US 12,481,912 B2
	Machine learning model bias detection
Elhanan Mishraky, Nofim (IL); Aviv Ben Arie, Ramat Gan (IL); Natalie Grace De Shetler, Los Angeles, CA (US); Shir Meir Lador, Givat Shmuel (IL); and Yair Horesh, Kfar-Saba (IL)
Filed by INTUIT INC., Mountain View, CA (US)
Filed on Apr. 30, 2021, as Appl. No. 17/245,122.
Prior Publication US 2022/0351068 A1, Nov. 3, 2022
Int. Cl. G06N 20/00 (2019.01); G06N 5/04 (2023.01)

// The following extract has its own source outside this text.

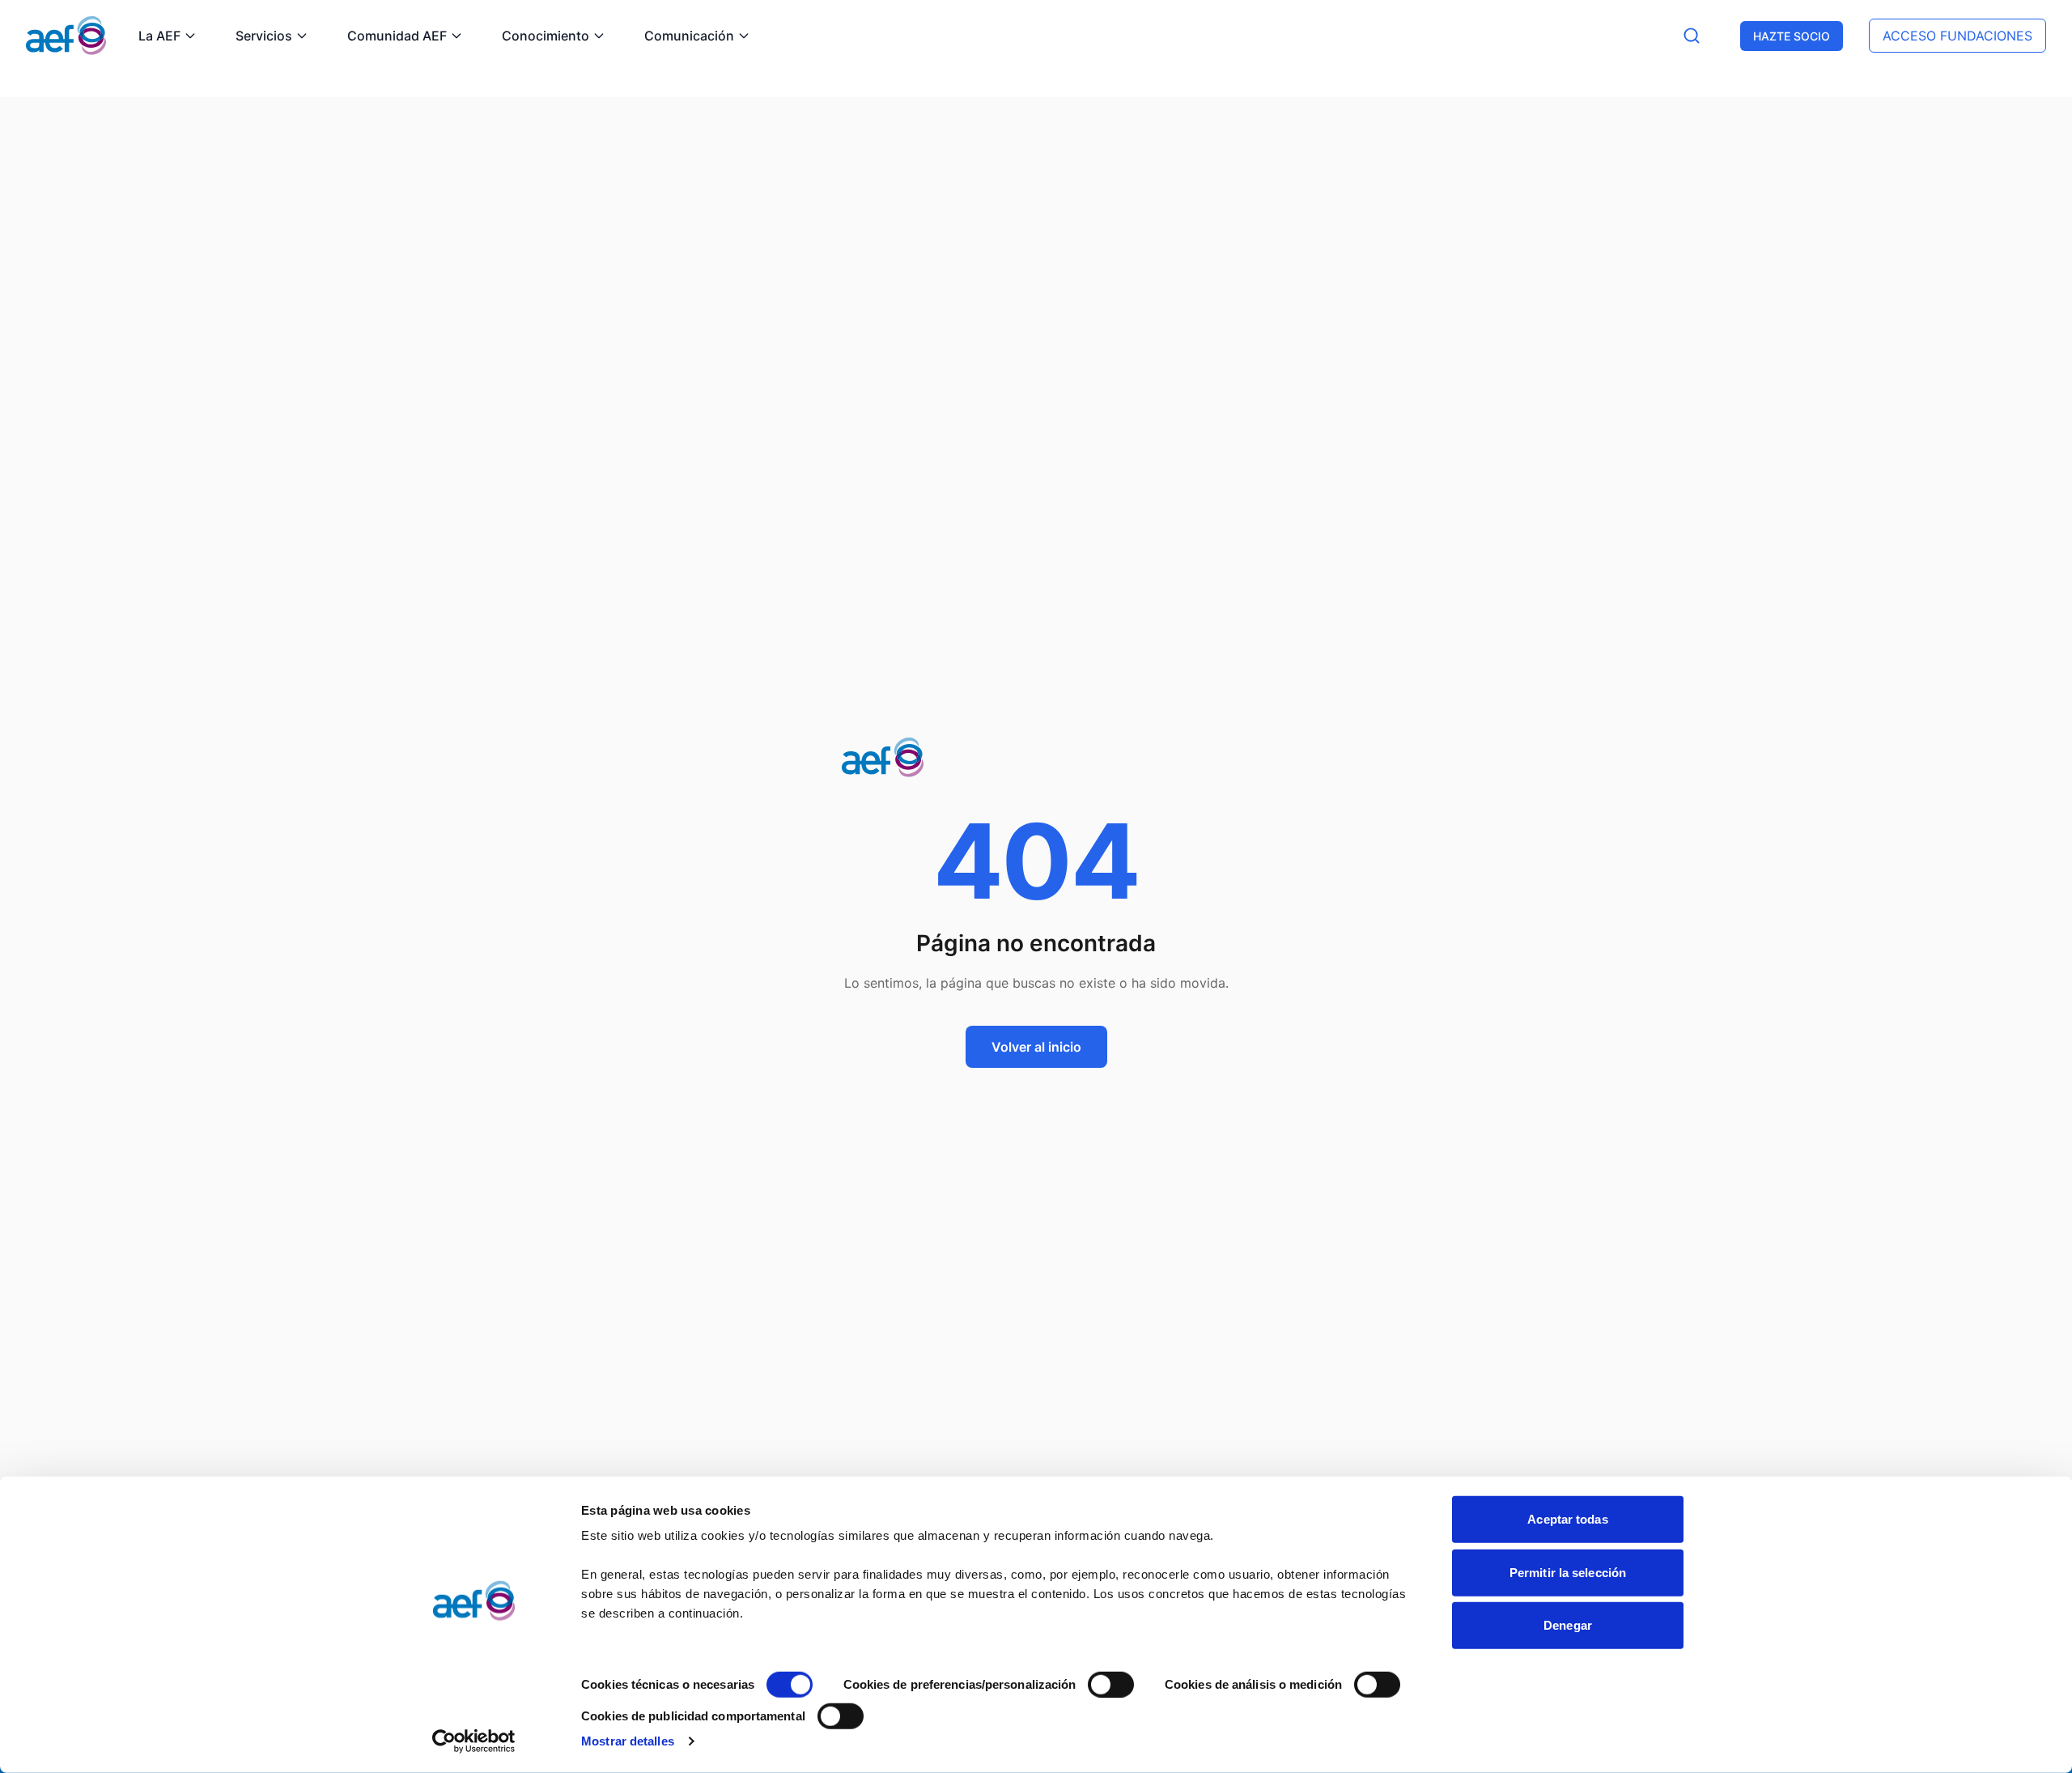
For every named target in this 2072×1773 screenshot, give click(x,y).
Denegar (1567, 1625)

CPC G06N 20/00 (2019.01) [G06N 5/04 (2013.01)]

17 Claims

1. A method for detecting latent bias in machine learning models, comprising:

receiving a data set comprising features of a plurality of individuals;

receiving identifying information comprising an email or a username for each individual of the plurality of individuals;

automatically extracting a name from the email or the username for each individual of the plurality of individuals based on applying a regular expression to the email or the username;

predicting, for each respective individual of the plurality of individuals, a probability that the respective individual has a given protected attribute based on a stored association between the automatically extracted name for the respective individual and the given protected attribute;

providing, as inputs to a machine learning model, the features of the plurality of individuals from the data set, wherein the machine learning model has been trained using a supervised learning process comprising determining an accuracy of the machine learning model, by comparing output predictions generated in response to training inputs provided to the machine learning model to labels associated with the training inputs, and iteratively adjusting parameters of the machine learning model based on the comparing until one or more conditions are met;

receiving outputs from the machine learning model in response to the inputs;

determining whether the machine learning model is biased against the given protected attribute based on the outputs and the probability that each respective individual of the plurality of individuals has the given protected attribute, wherein the determining comprises comparing the outputs to a threshold value and evaluating the outputs based on labels associated with false positive and false negative results; and

generating a report based on the determining, wherein the report comprises an indication of whether the machine learning model is biased against the given protected attribute.